I am now 64-years-old, and have been actively researching the UFO phenomena for over 30 years. I can remember the times when information on the subject was very scarce. There were a few dime-store books, with a picture or two, and mostly sighting reports, many of which seemed quite farfetched. Rarely was a source given.
As a young man, the only connection with UFOs were the early 1950s science fiction movies which fed a sense of imagination, but didn't help us discover information on UFO sightings. These movies molded what our perception of flying saucers and alien beings would be. We were also given various theories of what the alien agenda might be.
Even today, Hollywood influences public perception of the unknown. Of course some of them depict aliens as benevolent, while others show them as aggressive warriors bent on using the Earth and mankind for their own purposes.
Although I was not yet born when it happened, my parents told me that the first thing they ever heard about UFOs other than movies was the 1947 Kenneth Arnold Sighting. Although the Roswell Crash happened only a few weeks later, it died quickly and was not brought back to life until the late 1970s.
The first case that came to my attention was when I was about 15-years-old; The Betty and Barney Hill Abduction. Although this case occurred in 1961, it did not become known on a wide scale for several years.
I remember how everyone around our block was anticipating the made-for-TV movie based on the Hill case, 'The UFO Incident' (Interrupted Journey), which was released in late 1975. The network did a good job of sitting on the fence, giving us the idea that everything that happened was recalled from regressive hypnosis.
Regressive hypnosis has been implemented in many of the best known cases of abduction. Among them are: The Andreasson Abduction, the Schirmer Abduction, the The Buff Ledge Abductions, The Stanford, Kentucky Abductions, and the Allagash Abductions, among others.
Here Comes the Internet
When the Internet came into wide use, much more information on UFOs became available, with sources given for many UFO reports. The fact that video and still cameras were becoming more affordable to the everyday person opened up a whole new world of information and of course, debate.
It seems that advancements in modern technology, such as digital cameras evoked two paradoxical elements: 1) better film by everyday star gazers. However, this is negated quite often by 2) 3D imaging software which makes it much easier for hoaxers to create videos that often fool even the best investigators.
Modern technology was the key for many UFO investigators, including myself. The publishing of many UFO documents by governments around the world added a new dimension to the enigma, along with the many sites that log UFO sightings.
Overflow of Information
We have reached a point now where there is so much information on UFOs that one can hardly keep up with it.
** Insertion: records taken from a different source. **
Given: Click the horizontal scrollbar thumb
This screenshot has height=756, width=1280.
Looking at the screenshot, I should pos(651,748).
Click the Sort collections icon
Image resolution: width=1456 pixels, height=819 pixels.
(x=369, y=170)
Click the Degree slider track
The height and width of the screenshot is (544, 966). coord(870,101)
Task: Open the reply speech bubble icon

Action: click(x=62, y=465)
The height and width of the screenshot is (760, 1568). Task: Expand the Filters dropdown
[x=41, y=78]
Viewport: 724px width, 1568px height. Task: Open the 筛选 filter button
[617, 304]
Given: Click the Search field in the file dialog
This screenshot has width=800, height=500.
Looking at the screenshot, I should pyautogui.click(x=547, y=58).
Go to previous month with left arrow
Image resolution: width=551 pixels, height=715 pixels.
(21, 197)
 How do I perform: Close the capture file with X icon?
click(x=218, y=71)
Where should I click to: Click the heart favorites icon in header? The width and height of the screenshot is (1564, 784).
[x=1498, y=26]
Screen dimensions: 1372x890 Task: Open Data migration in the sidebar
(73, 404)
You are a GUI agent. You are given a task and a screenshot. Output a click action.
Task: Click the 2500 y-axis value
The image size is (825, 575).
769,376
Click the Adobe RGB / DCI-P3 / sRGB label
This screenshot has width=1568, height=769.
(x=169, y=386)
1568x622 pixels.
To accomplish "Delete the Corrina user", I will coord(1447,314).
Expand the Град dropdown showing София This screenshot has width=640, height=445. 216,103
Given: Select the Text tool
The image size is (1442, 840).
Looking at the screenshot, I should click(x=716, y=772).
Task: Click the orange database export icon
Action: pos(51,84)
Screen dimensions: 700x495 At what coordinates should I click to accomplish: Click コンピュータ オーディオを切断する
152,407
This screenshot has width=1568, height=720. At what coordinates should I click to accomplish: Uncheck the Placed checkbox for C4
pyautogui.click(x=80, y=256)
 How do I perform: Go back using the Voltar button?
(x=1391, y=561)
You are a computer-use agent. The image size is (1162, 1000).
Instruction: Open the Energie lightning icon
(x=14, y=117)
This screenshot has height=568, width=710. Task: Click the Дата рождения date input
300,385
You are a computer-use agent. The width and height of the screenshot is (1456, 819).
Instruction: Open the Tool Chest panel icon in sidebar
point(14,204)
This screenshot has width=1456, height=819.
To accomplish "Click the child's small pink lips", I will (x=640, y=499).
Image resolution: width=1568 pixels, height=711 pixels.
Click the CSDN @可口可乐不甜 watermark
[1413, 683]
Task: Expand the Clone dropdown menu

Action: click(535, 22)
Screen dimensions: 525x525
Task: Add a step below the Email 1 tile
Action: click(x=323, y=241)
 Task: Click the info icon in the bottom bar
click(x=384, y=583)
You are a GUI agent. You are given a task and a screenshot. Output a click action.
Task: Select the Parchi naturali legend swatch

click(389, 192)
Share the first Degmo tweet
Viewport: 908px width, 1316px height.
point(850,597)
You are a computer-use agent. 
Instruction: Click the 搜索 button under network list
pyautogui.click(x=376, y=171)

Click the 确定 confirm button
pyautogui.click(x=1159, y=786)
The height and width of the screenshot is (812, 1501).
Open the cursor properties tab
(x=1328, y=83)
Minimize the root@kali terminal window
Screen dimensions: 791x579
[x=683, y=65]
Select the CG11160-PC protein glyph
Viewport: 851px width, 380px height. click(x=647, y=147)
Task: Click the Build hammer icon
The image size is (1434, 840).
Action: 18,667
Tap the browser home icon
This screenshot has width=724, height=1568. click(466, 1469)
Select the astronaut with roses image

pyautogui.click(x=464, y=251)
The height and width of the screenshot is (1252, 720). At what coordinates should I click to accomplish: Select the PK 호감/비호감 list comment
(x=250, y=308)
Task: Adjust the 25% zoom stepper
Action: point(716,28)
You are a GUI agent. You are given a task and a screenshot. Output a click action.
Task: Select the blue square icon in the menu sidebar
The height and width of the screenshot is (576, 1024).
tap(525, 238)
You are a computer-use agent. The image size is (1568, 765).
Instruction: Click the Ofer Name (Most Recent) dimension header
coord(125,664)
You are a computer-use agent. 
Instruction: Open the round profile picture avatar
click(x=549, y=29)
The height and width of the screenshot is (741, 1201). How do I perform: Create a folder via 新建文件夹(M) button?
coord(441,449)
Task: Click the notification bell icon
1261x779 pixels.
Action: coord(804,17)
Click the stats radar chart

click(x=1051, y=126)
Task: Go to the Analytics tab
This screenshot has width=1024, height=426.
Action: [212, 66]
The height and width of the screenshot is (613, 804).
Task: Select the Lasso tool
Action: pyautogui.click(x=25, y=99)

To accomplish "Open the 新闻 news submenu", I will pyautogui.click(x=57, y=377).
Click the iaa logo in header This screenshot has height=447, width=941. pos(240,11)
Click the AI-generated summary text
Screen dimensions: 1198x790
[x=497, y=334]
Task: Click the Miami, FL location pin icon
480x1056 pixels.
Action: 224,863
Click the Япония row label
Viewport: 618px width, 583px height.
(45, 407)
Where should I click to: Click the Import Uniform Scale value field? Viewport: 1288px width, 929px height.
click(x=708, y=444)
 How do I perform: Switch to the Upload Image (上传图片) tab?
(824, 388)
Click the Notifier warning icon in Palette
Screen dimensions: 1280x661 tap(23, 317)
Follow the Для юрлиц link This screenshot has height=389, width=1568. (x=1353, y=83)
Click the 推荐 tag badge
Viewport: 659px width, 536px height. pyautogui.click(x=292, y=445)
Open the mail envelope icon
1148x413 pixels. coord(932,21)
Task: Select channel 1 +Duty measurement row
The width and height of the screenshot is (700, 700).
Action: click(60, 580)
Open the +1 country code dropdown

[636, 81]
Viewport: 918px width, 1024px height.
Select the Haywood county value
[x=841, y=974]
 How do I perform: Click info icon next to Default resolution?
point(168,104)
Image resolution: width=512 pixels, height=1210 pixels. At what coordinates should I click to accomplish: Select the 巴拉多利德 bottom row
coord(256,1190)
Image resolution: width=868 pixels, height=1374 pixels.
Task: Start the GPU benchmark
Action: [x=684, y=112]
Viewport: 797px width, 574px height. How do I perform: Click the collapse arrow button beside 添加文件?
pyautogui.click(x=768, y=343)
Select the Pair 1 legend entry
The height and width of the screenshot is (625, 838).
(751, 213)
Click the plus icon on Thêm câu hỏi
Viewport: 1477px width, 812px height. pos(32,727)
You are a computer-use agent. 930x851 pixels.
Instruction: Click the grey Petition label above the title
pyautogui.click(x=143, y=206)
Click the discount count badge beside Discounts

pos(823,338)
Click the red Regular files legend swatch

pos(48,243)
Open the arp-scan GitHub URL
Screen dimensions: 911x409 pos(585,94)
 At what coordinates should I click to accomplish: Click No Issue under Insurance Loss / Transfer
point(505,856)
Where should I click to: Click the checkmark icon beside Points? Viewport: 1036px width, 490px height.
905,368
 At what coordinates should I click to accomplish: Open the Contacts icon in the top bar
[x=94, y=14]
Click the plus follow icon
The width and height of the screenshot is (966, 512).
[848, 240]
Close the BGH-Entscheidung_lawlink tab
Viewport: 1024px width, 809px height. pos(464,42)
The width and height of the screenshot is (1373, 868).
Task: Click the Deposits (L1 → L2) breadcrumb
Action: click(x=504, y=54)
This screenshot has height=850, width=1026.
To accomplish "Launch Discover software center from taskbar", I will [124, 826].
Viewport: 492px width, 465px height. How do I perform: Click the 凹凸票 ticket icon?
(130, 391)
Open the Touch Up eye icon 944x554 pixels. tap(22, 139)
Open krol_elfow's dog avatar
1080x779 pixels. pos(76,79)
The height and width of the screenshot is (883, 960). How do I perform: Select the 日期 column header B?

But having newer, better graphics programs and video editing equipment have made the future of UFO study an exciting one, if we can weed out the fakes.
The amount of UFO-related web sites and forums has grown exponentially. This too has two sides; 1) there is so much more information on the subject available, but 2) we have to try to distinguish what is real from what is not. And so, we move forward, always forward looking for the answer, with no guarantees. Who knows what we may discover soon?